▸ **Task statement**
Look through the listing below for the line containing "The image size". Copy it and each line after it up to and including the line containing "Screen dimensions: 1200x758", exactly, leaving out pictures.
· · · · · · ·
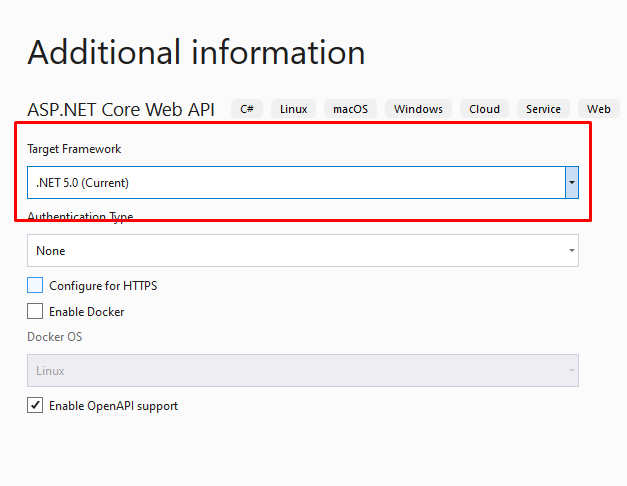The height and width of the screenshot is (486, 627).
Task: Expand the Target Framework dropdown arrow
Action: coord(572,182)
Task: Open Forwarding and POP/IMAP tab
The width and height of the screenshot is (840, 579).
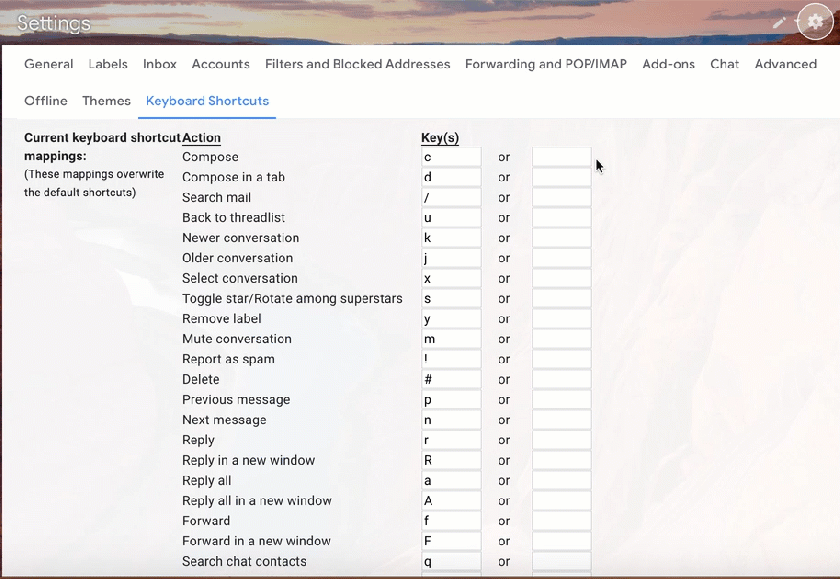Action: (x=546, y=64)
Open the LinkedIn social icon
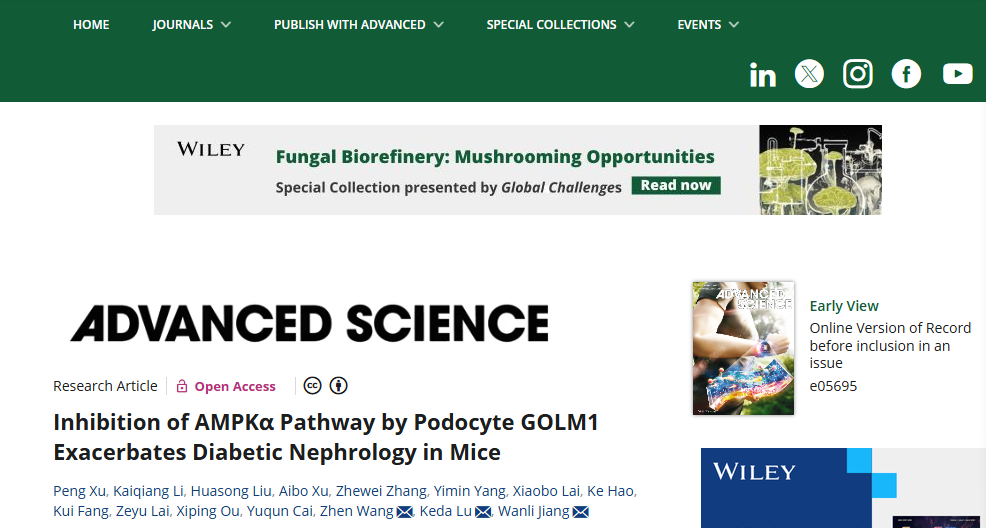This screenshot has width=986, height=528. (x=762, y=75)
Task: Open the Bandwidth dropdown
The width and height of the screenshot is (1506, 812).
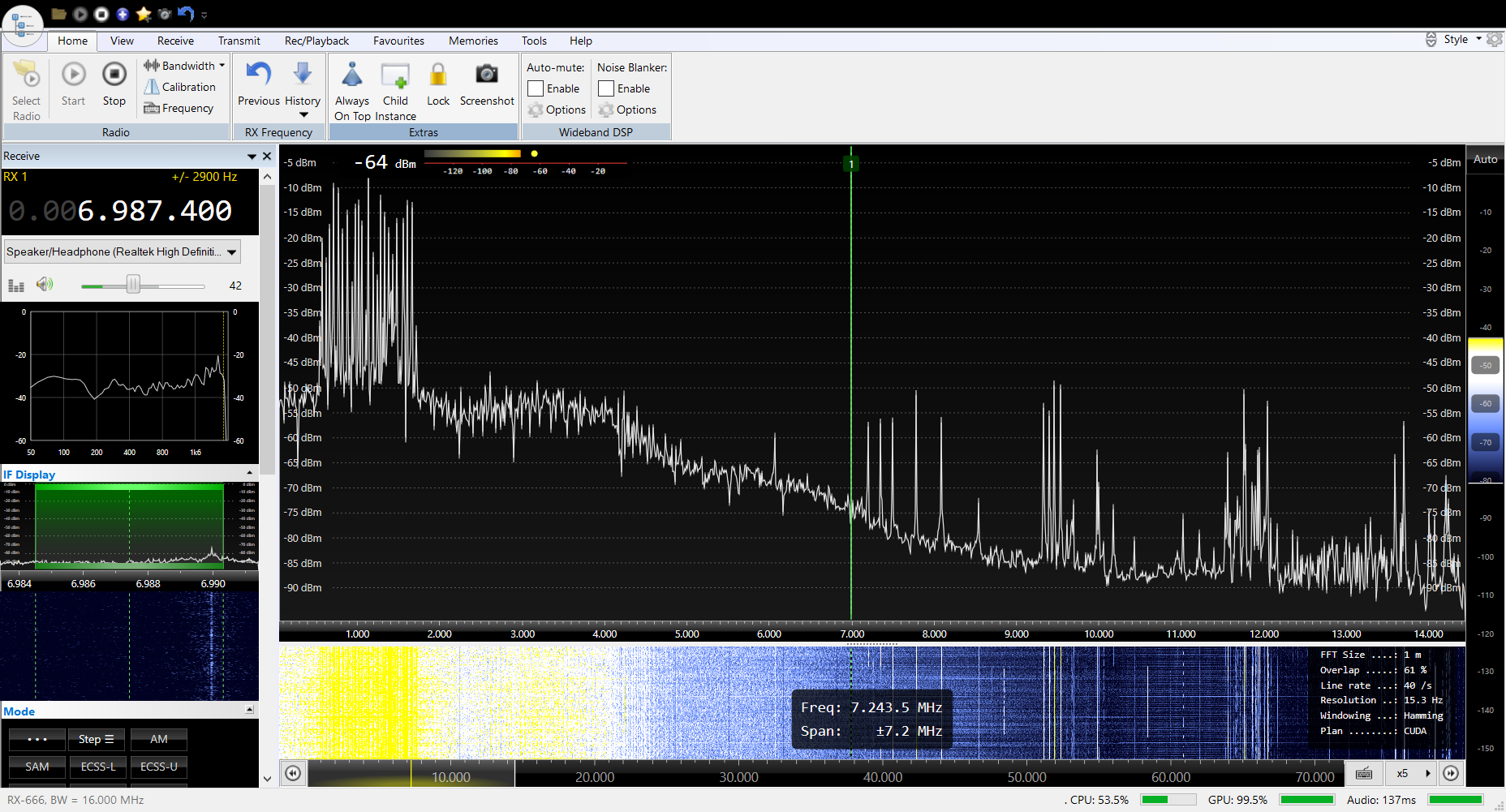Action: click(184, 66)
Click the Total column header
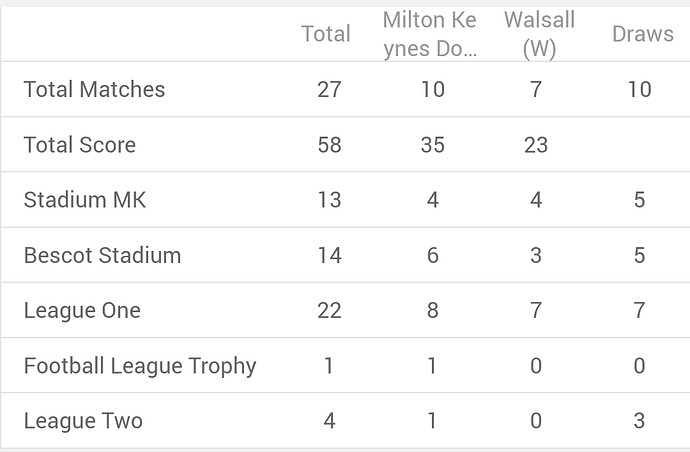 (326, 34)

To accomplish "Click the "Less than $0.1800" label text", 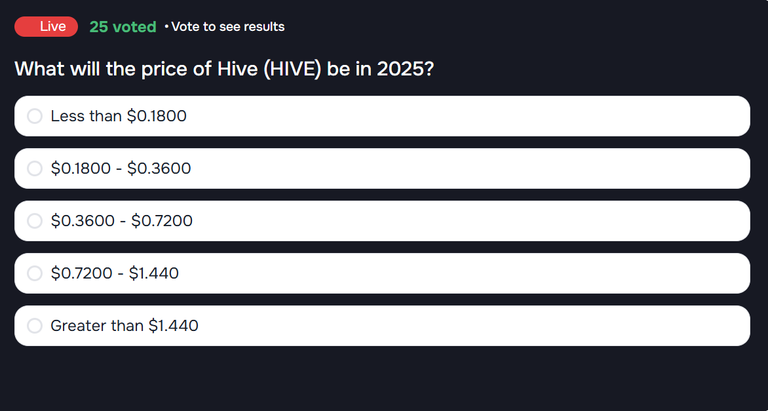I will click(x=118, y=116).
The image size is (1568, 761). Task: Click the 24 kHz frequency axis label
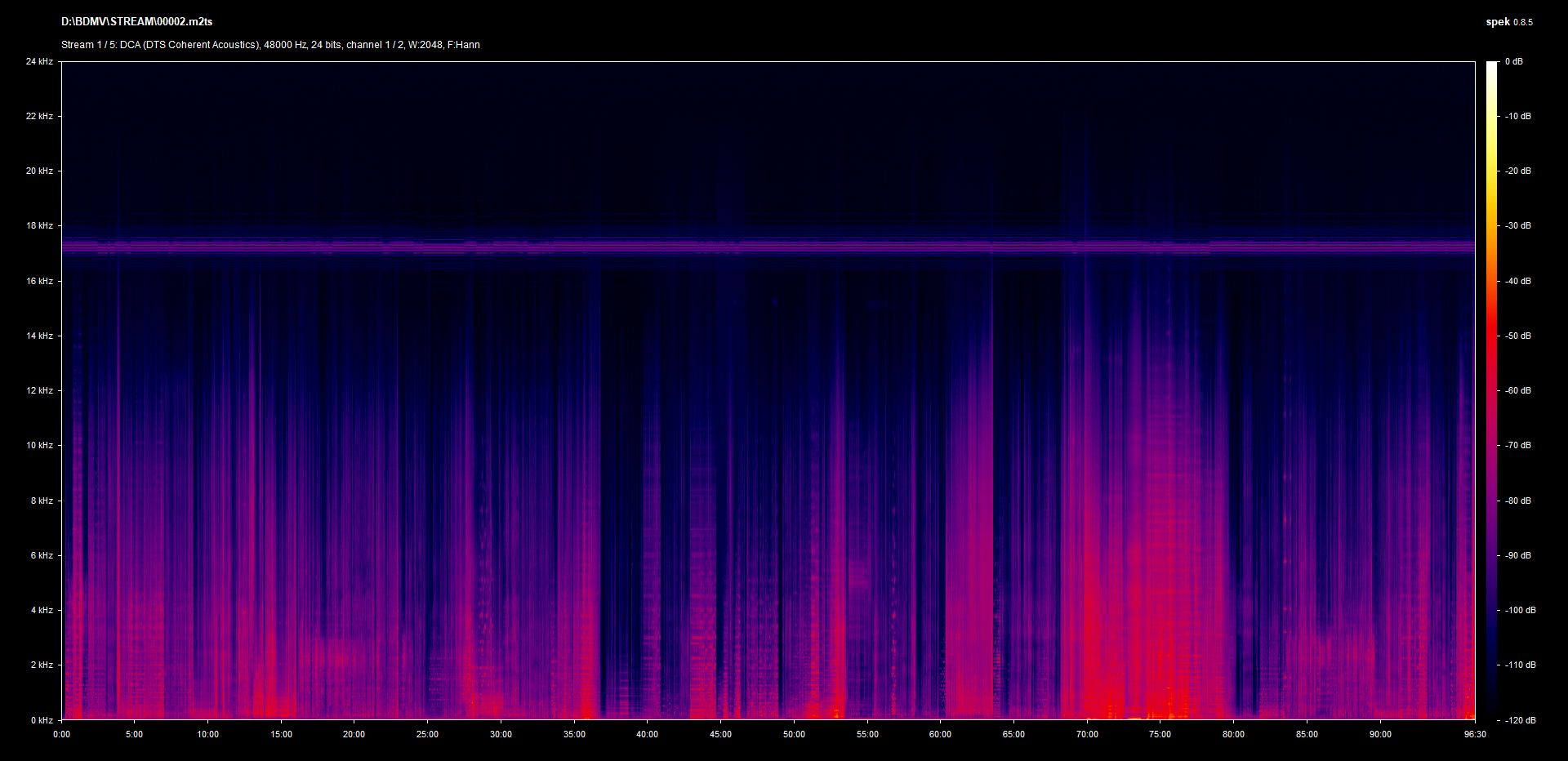(x=39, y=62)
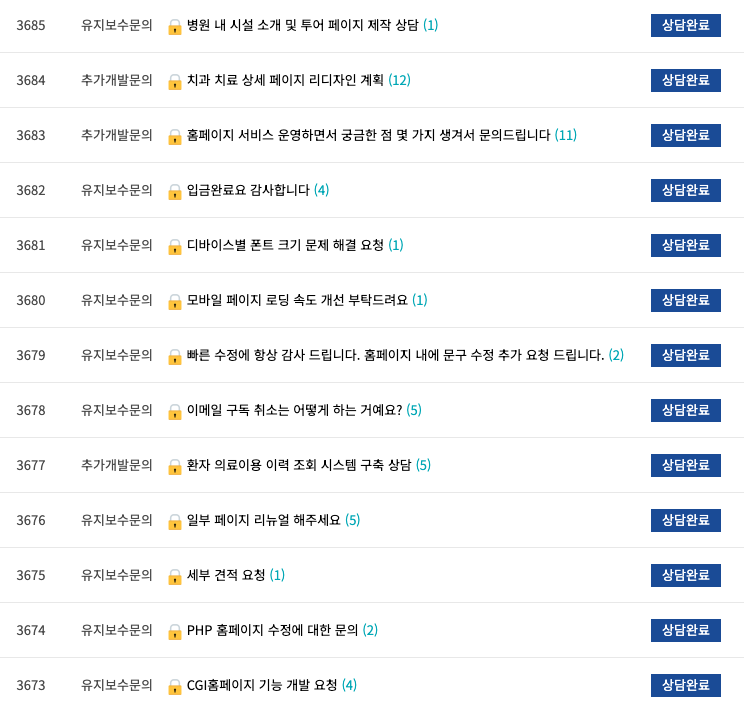Click post number 3677
This screenshot has width=744, height=712.
click(31, 465)
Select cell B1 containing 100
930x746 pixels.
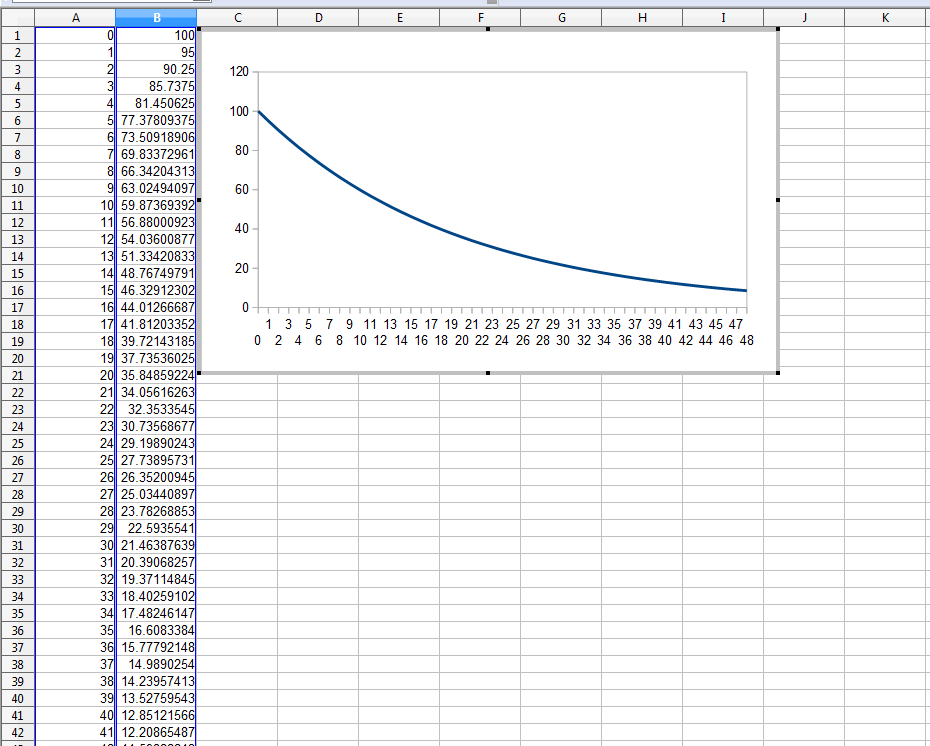click(x=156, y=35)
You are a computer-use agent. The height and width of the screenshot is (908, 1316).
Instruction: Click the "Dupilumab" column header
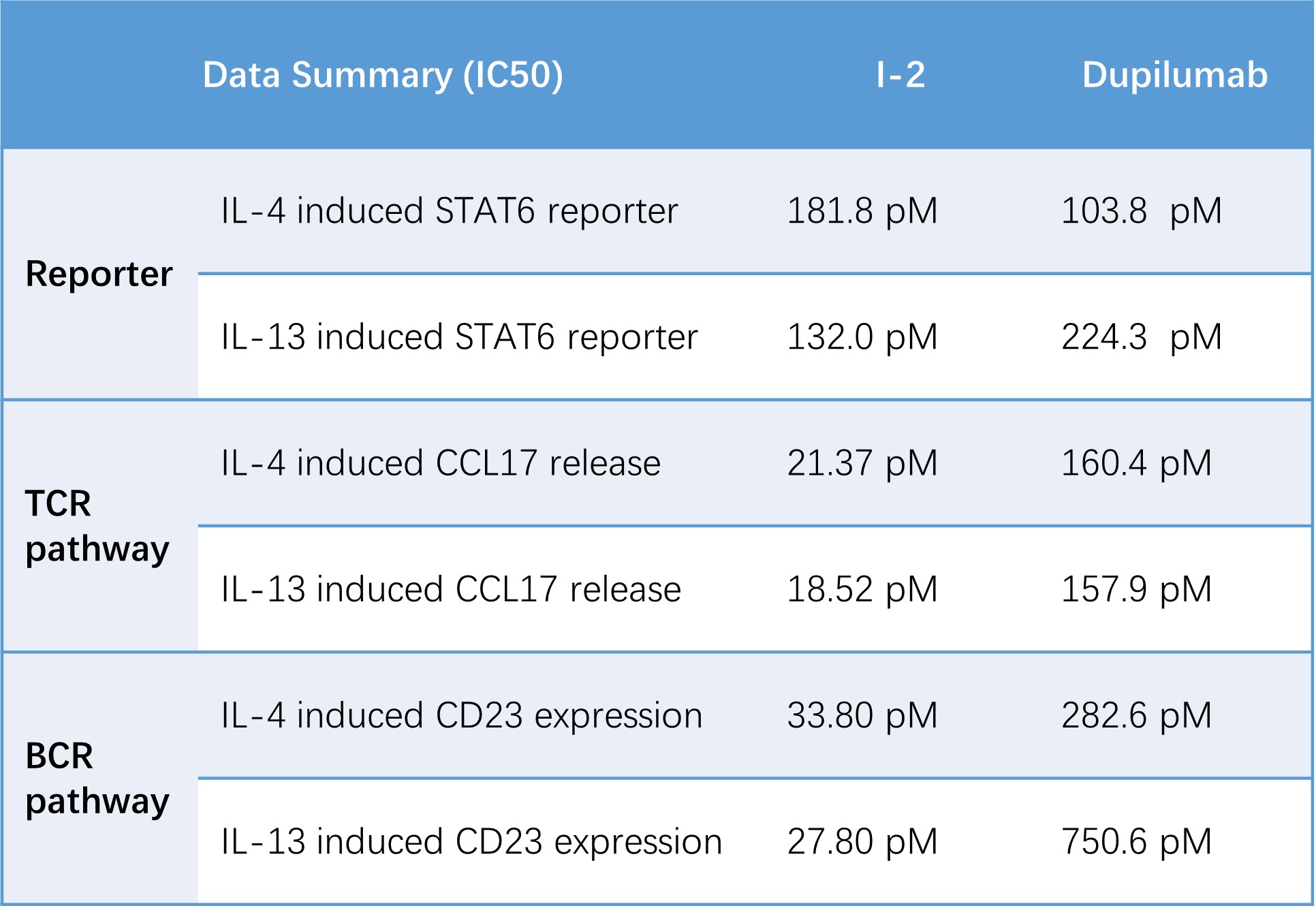[1174, 75]
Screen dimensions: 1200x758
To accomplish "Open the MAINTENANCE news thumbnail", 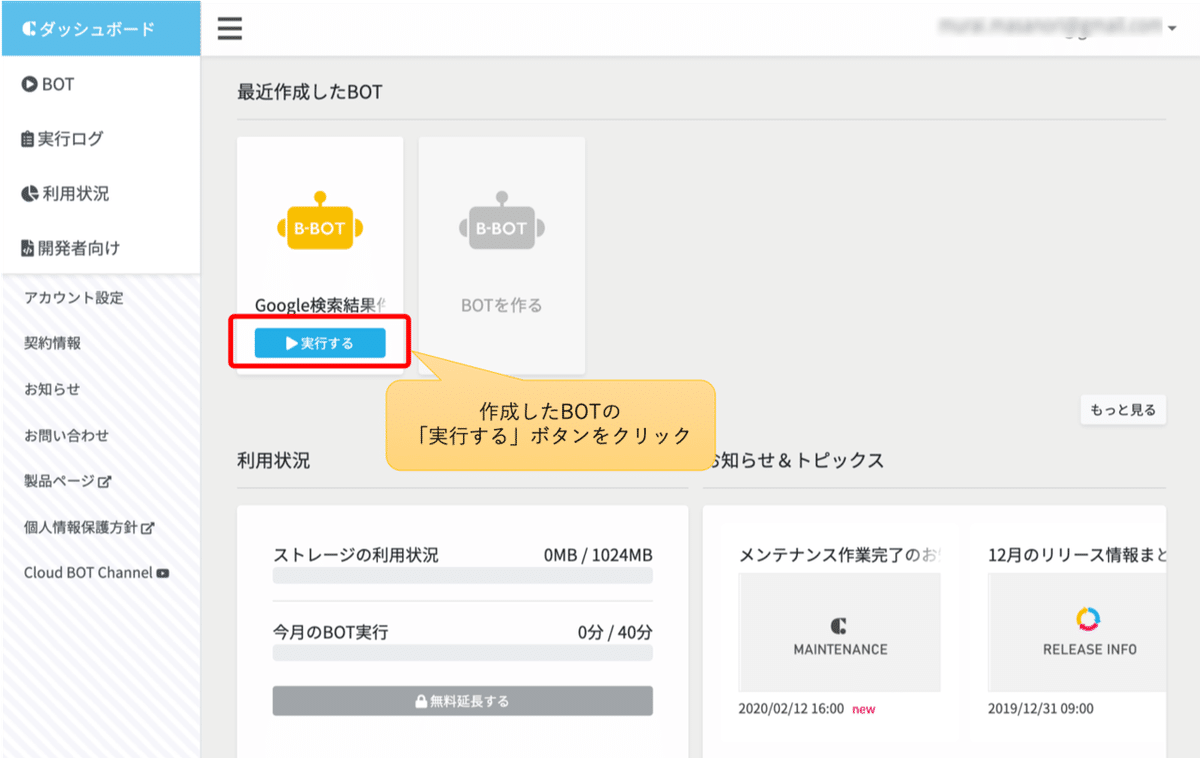I will [838, 631].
· · · · · · ·
▸ **Solved exercise**
The image size is (1568, 761). Task: Click the 24 kHz frequency axis label
(x=39, y=62)
Click post number 3677
This screenshot has width=744, height=712.
click(31, 465)
Select cell B1 containing 100
930x746 pixels.
click(x=156, y=35)
You are a computer-use agent. The height and width of the screenshot is (908, 1316).
Instruction: Click the "Dupilumab" column header
[1174, 75]
Screen dimensions: 1200x758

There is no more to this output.